TASKS TO PERFORM:
**1)** Answer these questions from the review of the play Foam, one line each:
(a) Since what year has the Finborough Theatre specialized in new and rediscovered plays?
(b) How many acts is the play split over?
(c) Which actor plays Mosley?
**2)** From the review of the play Foam, list every thing that Nicky and Mosley bond over when they first meet.
**3)** Reproduce the review of the play Foam verbatim from "Queerguru’s Ris Fatah" to "plays since 1980.".

EXTRACTED TEXT:

···

Queerguru’s Ris Fatah reviews FOAM a brilliant new play on at London’s ground-breaking, award-winning Finborough Theatre

 

 

FOAM ⚝⚝⚝⚝⚝

Foam is a brilliant new play on at London’s ground-breaking, award-winning Finborough Theatre in Earls Court, a theatre that’s been specialising in new and rediscovered plays since 1980.

The debut play from playwright Harry McDonald, Foam, is loosely based on the life of infamous gay skinhead Londoner Nicky Crane, whom we follow from 1974 to 1993. The play examines identity and the intersection of different identities, principally when an extreme neo-Nazi, closeted gay skinhead meets various queer people in 1970s and 1980s London. The play is split over five acts, each of which is set in a different public toilet, ranging from park toilets to nightclub toilets and others. We first meet Nicky in 1974, aged 15, shaving his head with a razor in a men’s public toilet, apparently to get some peace from his crowded household of ten other family members. There he meets well-dressed thirty-something Mosley (Matthew Baldwin). They strike up a conversation and bond over a cigarette, toilet door peepholes, poppers and fascism. Nicky denies he’s gay but Mosley knows better. Events in the toilet become dramatic. We then move onto (no spoilers) the four other, equally powerful acts, which zoom in on other details of Nicky’s closeted queer, but not closeted fascist life.

···

DATA SEGMENT:
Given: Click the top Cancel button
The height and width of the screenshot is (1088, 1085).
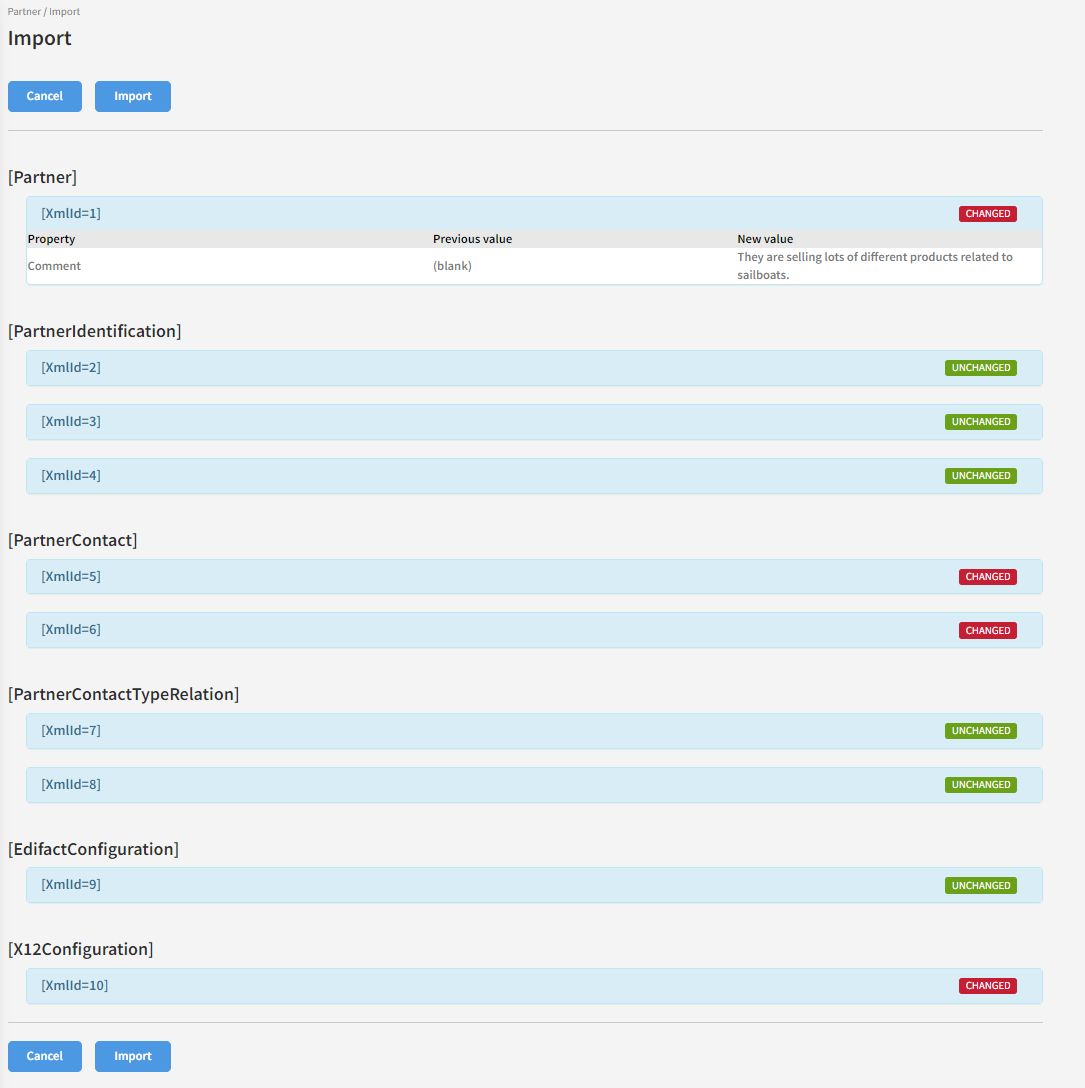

···

WRITTEN RESPONSES:
**1)**
(a) 1980
(b) Five
(c) Matthew Baldwin

**2)**
- A cigarette
- Toilet door peepholes
- Poppers
- Fascism

**3)**
Queerguru’s Ris Fatah reviews FOAM a brilliant new play on at London’s ground-breaking, award-winning Finborough Theatre

 

 

FOAM ⚝⚝⚝⚝⚝

Foam is a brilliant new play on at London’s ground-breaking, award-winning Finborough Theatre in Earls Court, a theatre that’s been specialising in new and rediscovered plays since 1980.